Alp Ay, Angola'da Türk yatırımcılar için tarımdan madenciliğe, inşaattan elektrik dağıtımına, balıkçılıktan tekstile, enerjiden yan sanayiye kadar ciddi fırsatlar bulunduğunu belirterek, sözlerini şöyle sürdürdü:
"Angola'da bu ve benzeri çok sayıda alanda sayısız fırsat mevcut. THY'nin direkt uçuşlara başlaması ve 10'dan fazla alanda ikili anlaşmaların imzalanmasıyla Türkiye ile Angola arasındaki ticaret hacmi ve karşılıklı yatırımlar katlanarak artacaktır. Madencilikte, turizmde, atık değerlendirmede, tarımda önemli firmalarımız şu anda Angola'da yatırım düşünüyor. Görüşmeler güzel gidiyor. Direkt uçuşlarla bu sayının artacağını, ticaret anlaşmalarıyla da daha hızlı somutlaşacağını düşünüyoruz. Ancak şunu da söylemek istiyorum şu an direkt uçuşlar olmaması ve geliş gidişin çok uzun sürmesine rağmen Türk yatırımcılar Angola'nın potansiyelini görüyor ve gelmeye başladılar."

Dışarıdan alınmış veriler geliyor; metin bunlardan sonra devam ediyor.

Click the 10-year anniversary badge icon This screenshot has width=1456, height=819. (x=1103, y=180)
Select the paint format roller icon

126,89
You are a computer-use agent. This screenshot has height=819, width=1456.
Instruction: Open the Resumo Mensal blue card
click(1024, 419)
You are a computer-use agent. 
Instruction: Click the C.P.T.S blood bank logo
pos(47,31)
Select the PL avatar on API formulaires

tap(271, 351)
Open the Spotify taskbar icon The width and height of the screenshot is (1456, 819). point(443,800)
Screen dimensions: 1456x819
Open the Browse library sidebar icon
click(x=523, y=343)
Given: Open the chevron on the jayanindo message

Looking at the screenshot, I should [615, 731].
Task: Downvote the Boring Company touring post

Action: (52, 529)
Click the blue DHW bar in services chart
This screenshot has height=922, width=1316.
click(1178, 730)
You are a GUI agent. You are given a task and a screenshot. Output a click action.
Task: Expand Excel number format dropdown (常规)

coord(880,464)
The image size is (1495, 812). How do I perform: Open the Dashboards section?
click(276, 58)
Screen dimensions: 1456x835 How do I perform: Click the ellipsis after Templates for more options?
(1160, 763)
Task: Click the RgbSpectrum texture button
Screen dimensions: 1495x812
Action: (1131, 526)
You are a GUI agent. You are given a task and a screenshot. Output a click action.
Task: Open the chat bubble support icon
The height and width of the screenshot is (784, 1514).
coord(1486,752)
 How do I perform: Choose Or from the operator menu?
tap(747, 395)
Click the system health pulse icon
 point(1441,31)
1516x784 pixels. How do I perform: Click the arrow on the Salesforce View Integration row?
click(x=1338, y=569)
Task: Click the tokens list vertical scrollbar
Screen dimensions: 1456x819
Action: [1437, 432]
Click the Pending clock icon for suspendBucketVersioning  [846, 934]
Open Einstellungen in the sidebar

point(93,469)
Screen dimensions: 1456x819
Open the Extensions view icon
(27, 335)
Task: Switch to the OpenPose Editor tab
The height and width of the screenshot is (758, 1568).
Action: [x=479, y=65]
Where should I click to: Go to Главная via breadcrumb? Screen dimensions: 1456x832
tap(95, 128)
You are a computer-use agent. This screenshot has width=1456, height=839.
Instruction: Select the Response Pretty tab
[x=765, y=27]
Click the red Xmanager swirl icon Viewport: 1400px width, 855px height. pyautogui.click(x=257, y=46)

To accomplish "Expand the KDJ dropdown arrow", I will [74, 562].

Ay, karşılıklı ilişkilerin gelişmesiyle ileride Angolalı yatırımcıların da Türkiye'ye yatırım yapacağını, ülkeler arası kültürel ve dostane ilişkilerin gelişeceğini bildirdi.
Türk dizilerinin Angola'da önemli bir izleyici kitlesi tarafından takip edildiğini dile getiren Ay, İstanbul'a ve Türkiye'ye yönelik inanılmaz bir sempati olduğunu söyledi.
Türkiye Cumhurbaşkanı Recep Tayyip Erdoğan'ın Afrika ülkelerine yönelik kazan-kazan anlayışına dayalı dostane tavrının Angolalı liderler tarafından takdir edildiğini dile getiren Büyükelçi Ay, görüşmelerinde yetkililerin bu konuyu sürekli ifade ettiklerini anlattı.